以上盛況,每天少則一兩回,多則四五回,整整持續了一個月,我用最快的速度修煉成道歉高手,晚上做夢都要嘮叨幾句“弟子不才,給大家添麻煩了。”

算算時間,離宵朗的賭約之期還有不到半個月。我燒好魚和沒味道的肉粥,在餐桌上繼續開展第二十三次商討會。
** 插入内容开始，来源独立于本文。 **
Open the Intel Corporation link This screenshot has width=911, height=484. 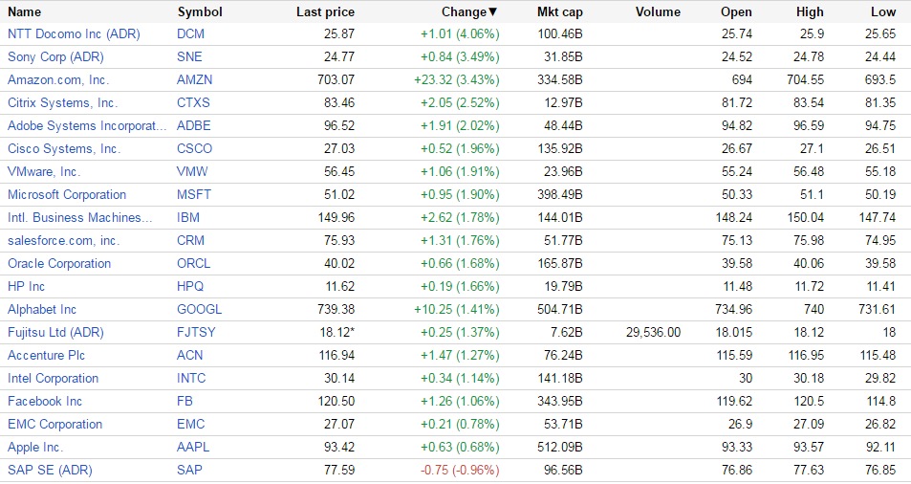pyautogui.click(x=53, y=378)
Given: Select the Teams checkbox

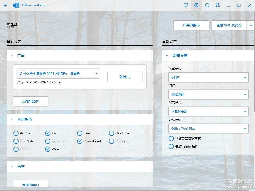Looking at the screenshot, I should [16, 149].
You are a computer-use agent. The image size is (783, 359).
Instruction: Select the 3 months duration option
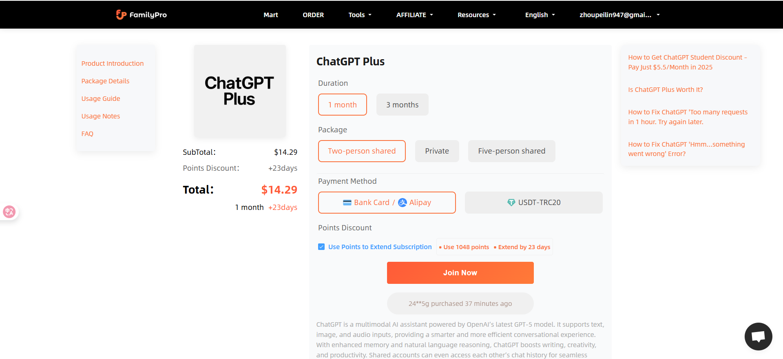click(x=402, y=105)
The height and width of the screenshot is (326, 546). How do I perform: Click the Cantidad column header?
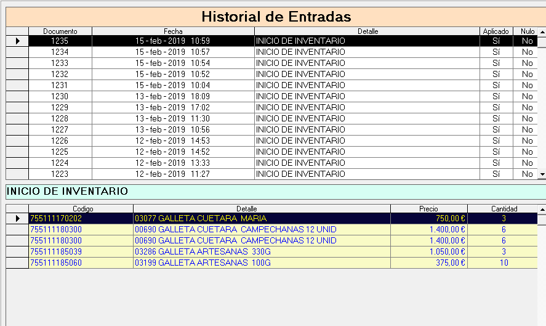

月瞳報告:“師父主人,我已經把附近人家都轉遍了,連米缸都翻了幾遍,沒有魔氣存在,應該都是凡人。但有些妖怪經常在附近出沒,其中有蝶妖碧珠和蝙蝠妖黑冥來得最頻繁,但碧珠是跟誰都可以睡覺的家夥,我覺得她純粹是對師父發情啦,黑冥是幹娘的手下,比較可疑。”